Fig. 3.

Specificity of glutamine transaminase K (GTK) and cystathionine γ-lyase. Transamination reactions between amino acids and α-keto acids catalyzed by GTK are depicted in equation 1, where n = 1 or 2, and Y and Z can range in size from H- (e.g. α-ketobutyrate, n = 2) to relatively large hydrophobic moieties such as CH₃S-(KMB, n = 2; L-methionine, n = 2) or C₆H₅- (phenylpyruvate, n = 1; L-phenylalanine, n = 1).
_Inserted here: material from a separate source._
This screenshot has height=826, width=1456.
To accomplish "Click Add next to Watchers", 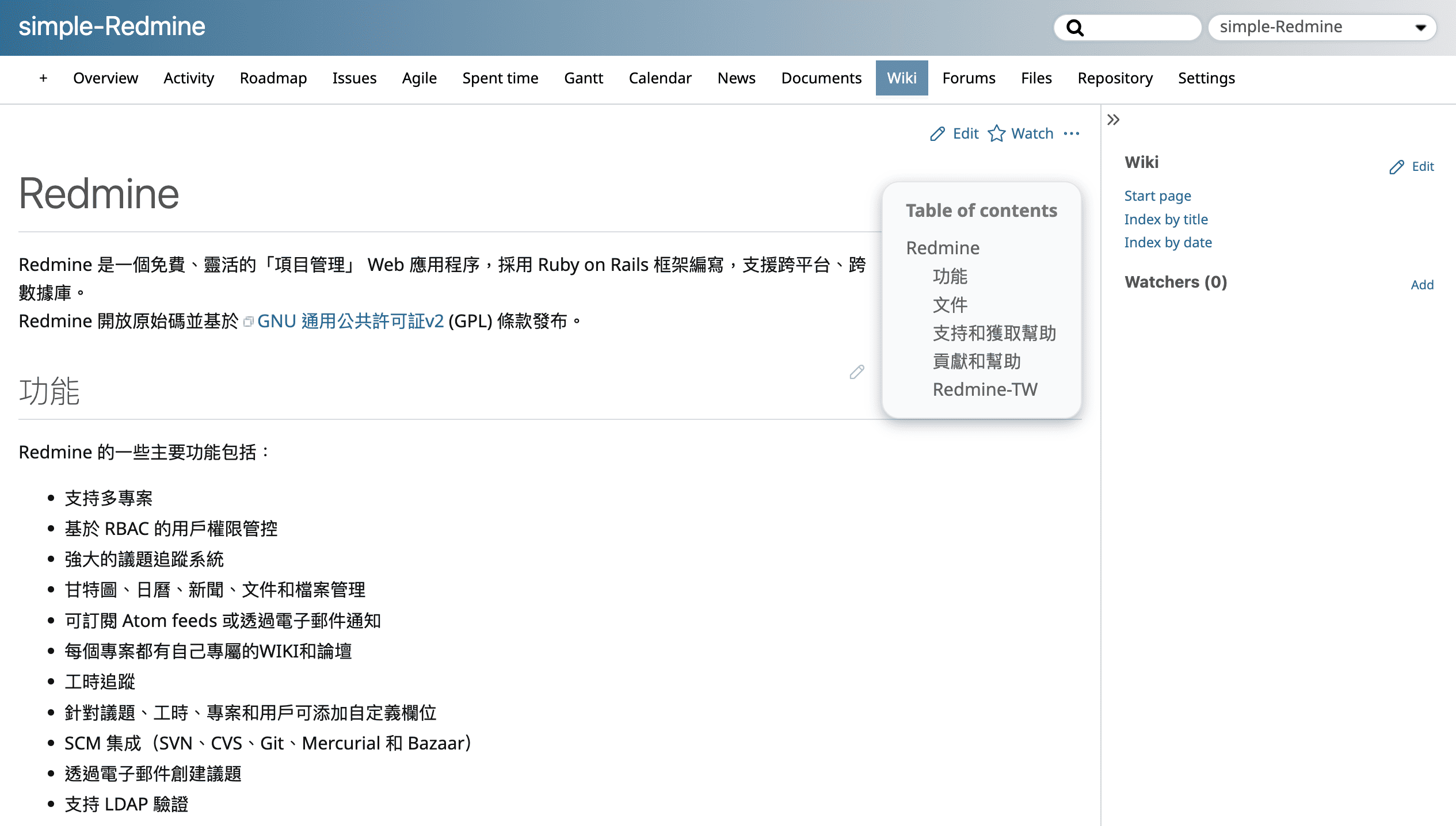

Cystine [Y or Z =-SSCH₂CH(NH₃⁺)CO₂⁻, n = 1] and some other sulfur-containing amino acids, in which Y or Z possesses a terminal charged grouping, are also substrates. Cystathionine γ-lyase catalyzes several γ-elimination, β-elimination and replacement reactions. Some of the more important reactions that are pertinent to the current study are shown here. The enzyme catalyzes a γ-elimination reaction with L-cystathionine (equation 2) and with L-homoserine (equation 3). In both cases, the α-keto acid product is α-ketobutyrate. Cystathionine γ-lyase also catalyzes a β-elimination reaction with L-cystine (equation 4). In this case, the α-keto acid product is pyruvate.